If you don’t let other people have “pride” with you, then you have pride in yourself. You’re oppressed, broken, and hideous but that person is worthless and bottom of the barrel. I’m speaking to the individuals who have uttered that a quiet, marginalized group isn’t worth sharing because they don’t look oppressed. I’m also speaking to the fool with the tight afro on their head getting mad at people because they don’t have a good personality and really believed other people’s ideas would work on them. /I’m weak lol/
When some people hate themselves, they do things to harm people way worse than they thought. It’s like they don’t think the joke they said out of insecurity was affecting a group of people by giving them a negative image that really isn’t them. Nobody is immune to it, but it’s mindful to care about people as well as try to listen when they tell you what you said affects them. Especially when people believe you and don’t want to help her
Really consider that some people have been called those and fit in with everyday society and honestly don’t seem irregular...I mean, they’re not. Different isn’t the same as irregular. A lot of these disabled and neurodivergent people are quite similar to you and I then are far away. We all have the same needs that need to be finished and we all are some level of vulnerable. Besides, all humans are pretty much different and the same anyway. (These nuances in society got me messed UP and made it extremely, extremely hard to be okay with mistakes or other things.

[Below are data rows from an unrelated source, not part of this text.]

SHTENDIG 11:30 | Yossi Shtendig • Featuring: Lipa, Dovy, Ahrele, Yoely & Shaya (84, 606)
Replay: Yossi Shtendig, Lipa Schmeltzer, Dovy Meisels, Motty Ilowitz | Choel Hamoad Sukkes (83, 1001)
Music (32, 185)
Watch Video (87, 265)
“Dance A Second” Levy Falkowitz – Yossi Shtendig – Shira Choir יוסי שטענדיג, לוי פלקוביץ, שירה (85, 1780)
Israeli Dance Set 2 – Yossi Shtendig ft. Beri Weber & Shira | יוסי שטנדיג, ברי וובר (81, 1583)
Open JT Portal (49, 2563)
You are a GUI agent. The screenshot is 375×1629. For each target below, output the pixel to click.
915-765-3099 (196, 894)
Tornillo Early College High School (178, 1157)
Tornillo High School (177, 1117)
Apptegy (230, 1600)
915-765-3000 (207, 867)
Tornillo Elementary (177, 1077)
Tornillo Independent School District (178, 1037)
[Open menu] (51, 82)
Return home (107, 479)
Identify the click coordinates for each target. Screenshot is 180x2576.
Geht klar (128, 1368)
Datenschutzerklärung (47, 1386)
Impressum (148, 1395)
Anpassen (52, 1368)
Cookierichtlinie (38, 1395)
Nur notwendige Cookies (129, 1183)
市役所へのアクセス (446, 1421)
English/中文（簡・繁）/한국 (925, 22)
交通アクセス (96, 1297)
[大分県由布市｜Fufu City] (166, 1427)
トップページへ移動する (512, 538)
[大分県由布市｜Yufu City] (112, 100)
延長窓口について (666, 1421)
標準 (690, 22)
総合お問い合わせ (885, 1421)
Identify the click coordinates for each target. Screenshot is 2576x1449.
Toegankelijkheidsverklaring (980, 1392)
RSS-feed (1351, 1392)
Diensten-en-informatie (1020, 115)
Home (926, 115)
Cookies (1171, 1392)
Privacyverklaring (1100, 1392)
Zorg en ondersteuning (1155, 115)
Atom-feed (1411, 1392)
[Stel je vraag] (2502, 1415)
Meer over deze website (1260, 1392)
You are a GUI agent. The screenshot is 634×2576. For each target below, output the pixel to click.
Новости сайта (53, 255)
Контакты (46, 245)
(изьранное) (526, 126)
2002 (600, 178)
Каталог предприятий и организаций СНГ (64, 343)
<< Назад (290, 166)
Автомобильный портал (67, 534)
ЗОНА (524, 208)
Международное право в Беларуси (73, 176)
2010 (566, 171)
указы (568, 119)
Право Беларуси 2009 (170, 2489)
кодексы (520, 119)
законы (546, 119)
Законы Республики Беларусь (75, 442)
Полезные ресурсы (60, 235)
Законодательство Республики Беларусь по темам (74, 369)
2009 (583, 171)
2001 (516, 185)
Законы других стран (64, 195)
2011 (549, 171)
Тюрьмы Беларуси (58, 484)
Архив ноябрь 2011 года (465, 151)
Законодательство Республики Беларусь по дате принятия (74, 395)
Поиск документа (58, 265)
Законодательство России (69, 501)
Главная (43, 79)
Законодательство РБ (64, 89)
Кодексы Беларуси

That aggression towards other people typically is unwarranted and unnecessary and really is a lack of respect and is honestly, self hatred. Again, why would you harm a child of God or why would you harm a beautiful person carved from God’s image?
Believe and trust in God and if you’re a Christian then speak through Jesus or something, idk. (If you aren’t religious, don’t be apathetic to how people are being treated.) Being humble isn’t a requirement to being a good person and most people that tell you that they’re humble aren’t doing it for selfless reasons.
Anyway, my whole point of this long and really awkwardly written and paced out post is that I really don’t like Pride, the vice and I really don’t believe it’s necessary. It’s bad; however,just because I believe it is a bad thing doesn’t mean it’s horrible and the end-all-be-all. Self-awareness, love, being proud, content, and acceptance is going to be closer to God or whatever goals are necessary.
Anyway, I’m happy you are here and I’m happy you have listened to me and you have been a great audience regardless if you disagree or raged over what I wrote.